I agree with Şahin choice, G*Power software is effective tool to calculate sample size for many ranges of experiments. Also, you can determine effect size and power of the test, G*Power is free to download and easy to use after reading the manual, the download link:
I agree with both posts above and I would like to add two information. To me, at first it was unclear what the Numerator df parameter was, but this is a crucial point, since it depends on the data structure. If I take Ertugrul Sahins example with a 2x4 ANOVA, the main effect for the first factor would have 2-1=1 df, the second factor 4-1=3 df and the interaction (2-1)*(4-1)=3df. So, here you have to choose which effects are important for you, since the numerator df heavily influences the sample size.
Another crucial point is the effect size f. At first, I would not strictly stick to the 0.25, but to calculate the expected effect size, maybe from former studies. Everything else can not be more than a rule of thumb. Additionally, there is one cave! Lakens (2013) explained in is article "Calculating and reporting effect sizes..." that f^2 used in G*Power differs for example from that in SPSS!!
"The parameter Cohen’s f^2 used in G∗Power differs from the parameter for Cohen’s f^2 that is used in the statistical software package SPSS. Since η^2p = f^2/1 + f^2, this also means the values for η^2p are not interchangeable between SPSS and G∗Power. As Erdfelder(personal communication) explains, SPSSη^2p can be converted to G∗Power η^2p by first converting it to f^2..."
So, besides theoretical issues, you have to consider practical ones.
I have read the post and the comments. This is really helpful and informative for me as well. It looks that G*power software is the one which can solve the issue of calculating the sample size.

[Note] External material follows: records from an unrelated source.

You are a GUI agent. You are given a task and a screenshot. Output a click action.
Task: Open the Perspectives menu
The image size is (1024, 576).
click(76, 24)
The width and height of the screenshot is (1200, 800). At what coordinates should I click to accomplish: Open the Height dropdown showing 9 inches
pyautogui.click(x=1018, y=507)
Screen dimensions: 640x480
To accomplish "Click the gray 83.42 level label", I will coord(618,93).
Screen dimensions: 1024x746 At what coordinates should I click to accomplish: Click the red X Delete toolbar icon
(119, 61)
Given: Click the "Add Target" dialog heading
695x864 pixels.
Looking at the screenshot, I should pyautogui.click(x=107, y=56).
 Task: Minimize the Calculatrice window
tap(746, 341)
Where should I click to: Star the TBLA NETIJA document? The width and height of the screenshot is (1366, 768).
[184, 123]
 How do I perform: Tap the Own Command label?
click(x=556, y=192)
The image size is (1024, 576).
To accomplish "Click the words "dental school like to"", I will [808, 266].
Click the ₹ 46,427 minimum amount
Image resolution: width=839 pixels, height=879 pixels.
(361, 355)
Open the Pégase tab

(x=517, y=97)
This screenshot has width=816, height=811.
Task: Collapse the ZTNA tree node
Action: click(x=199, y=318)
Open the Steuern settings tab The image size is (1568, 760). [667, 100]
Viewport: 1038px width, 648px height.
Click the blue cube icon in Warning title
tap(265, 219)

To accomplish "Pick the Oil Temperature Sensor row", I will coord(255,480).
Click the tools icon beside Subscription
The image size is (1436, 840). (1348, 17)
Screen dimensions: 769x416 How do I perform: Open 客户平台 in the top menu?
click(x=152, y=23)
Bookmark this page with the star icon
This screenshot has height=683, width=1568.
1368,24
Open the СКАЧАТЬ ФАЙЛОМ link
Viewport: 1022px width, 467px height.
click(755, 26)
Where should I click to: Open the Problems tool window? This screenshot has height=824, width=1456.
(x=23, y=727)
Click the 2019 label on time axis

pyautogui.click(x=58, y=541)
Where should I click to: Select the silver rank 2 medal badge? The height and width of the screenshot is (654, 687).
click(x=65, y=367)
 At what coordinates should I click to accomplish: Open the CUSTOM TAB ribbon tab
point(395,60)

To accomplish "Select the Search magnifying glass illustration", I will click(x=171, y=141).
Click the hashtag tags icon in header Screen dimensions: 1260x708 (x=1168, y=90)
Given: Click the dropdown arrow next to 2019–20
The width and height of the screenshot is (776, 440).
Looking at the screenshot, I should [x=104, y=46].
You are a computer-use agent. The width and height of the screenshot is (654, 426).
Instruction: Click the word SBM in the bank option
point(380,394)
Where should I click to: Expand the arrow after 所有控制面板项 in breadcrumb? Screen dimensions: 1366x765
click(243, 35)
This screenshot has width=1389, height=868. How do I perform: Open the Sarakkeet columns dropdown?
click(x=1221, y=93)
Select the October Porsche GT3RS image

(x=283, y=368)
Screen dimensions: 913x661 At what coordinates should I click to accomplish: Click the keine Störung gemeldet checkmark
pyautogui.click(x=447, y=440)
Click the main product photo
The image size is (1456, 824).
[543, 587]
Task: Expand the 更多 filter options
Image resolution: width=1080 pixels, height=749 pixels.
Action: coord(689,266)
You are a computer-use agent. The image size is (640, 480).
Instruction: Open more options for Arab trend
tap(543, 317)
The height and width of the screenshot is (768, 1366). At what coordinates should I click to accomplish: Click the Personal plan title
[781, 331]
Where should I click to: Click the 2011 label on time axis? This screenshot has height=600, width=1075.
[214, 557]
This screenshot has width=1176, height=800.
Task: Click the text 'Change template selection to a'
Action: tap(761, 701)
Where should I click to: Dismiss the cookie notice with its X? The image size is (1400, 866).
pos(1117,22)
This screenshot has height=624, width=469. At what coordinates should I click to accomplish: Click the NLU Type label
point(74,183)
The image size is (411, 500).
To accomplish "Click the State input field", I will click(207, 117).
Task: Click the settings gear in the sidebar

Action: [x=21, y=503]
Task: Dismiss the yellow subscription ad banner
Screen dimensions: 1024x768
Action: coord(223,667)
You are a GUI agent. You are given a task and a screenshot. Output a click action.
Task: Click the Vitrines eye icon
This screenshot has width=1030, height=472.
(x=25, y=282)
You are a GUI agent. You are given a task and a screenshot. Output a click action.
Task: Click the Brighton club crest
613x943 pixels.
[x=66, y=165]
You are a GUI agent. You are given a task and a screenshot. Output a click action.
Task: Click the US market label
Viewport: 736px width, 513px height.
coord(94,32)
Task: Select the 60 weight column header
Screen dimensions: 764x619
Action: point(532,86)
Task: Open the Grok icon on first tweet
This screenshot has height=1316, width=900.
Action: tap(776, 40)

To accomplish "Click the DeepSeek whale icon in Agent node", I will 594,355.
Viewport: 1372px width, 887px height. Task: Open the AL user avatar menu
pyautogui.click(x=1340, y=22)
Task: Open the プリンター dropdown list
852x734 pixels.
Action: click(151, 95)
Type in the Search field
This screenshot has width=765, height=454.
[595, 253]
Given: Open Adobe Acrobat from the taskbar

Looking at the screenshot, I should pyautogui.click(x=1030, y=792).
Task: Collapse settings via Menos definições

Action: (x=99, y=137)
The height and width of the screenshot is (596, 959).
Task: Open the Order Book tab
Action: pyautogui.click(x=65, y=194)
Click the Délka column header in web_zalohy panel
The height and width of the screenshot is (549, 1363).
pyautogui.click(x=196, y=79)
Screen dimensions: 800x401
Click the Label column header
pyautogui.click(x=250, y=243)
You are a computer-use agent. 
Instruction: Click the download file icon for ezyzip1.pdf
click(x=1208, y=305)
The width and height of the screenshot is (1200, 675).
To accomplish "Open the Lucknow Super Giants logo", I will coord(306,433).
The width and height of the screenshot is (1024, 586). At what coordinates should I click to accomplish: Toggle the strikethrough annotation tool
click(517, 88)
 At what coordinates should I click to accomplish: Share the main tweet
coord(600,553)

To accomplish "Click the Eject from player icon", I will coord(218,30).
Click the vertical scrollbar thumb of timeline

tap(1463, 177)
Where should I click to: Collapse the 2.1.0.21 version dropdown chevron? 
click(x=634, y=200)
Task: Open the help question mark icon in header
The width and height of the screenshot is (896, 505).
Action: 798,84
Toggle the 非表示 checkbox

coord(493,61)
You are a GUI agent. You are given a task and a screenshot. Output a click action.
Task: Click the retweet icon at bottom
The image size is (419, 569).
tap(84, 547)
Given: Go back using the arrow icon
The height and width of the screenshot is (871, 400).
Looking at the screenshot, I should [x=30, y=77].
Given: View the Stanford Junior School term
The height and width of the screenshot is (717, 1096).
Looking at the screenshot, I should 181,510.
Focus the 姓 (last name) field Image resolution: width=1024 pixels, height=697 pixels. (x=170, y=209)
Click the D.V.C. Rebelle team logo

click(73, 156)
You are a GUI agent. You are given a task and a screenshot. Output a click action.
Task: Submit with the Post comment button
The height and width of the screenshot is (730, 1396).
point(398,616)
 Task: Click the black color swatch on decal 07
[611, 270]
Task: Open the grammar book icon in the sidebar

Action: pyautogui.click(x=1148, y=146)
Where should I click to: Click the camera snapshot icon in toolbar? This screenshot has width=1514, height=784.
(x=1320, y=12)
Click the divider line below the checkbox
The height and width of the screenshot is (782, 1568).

I would like to ask a question to know in more depth about the calculation. In your calculation, what do you mean by 2x4 ANOVA, is it 2-way ANOVA for 4 groups or something different?
Usually, in such kind of studies i have seen the researcher divide the number of participants into two groups ( for example control group and experiment group).
Two factors means, two different variables for which you group the data, e.g. a 2 X 4 ANOVA could be with the factors sex and and dose of a drug --> 2 (male vs female) X 4 (dose1 vs. dose 2 vs. dose3 vs. dose4), resulting in 8 indepndent groups. You could do this also with a repeated measurement on the second factor, e.g. you measure each participant after each dose. This would result in only 2 groups (male female) but combined with four treatments, a 2 X 4 ANOVA (a split plot design) with repeated measures on the second factor.
Thanks for your informative explanation on this point, I still have a further question based on this. According to your reply (to Rab), it seems like using "Fixed effects special, main effect and interactions" to estimate sample size is specifically for the design which should contain a between-variable at least. If this is true, how to deal with the case with all within-variables? especially for the interaction effect? For example, if I want to estimate the sample size based on a three-way interaction for a 3 within-variables design. Is it possible to realize in G power?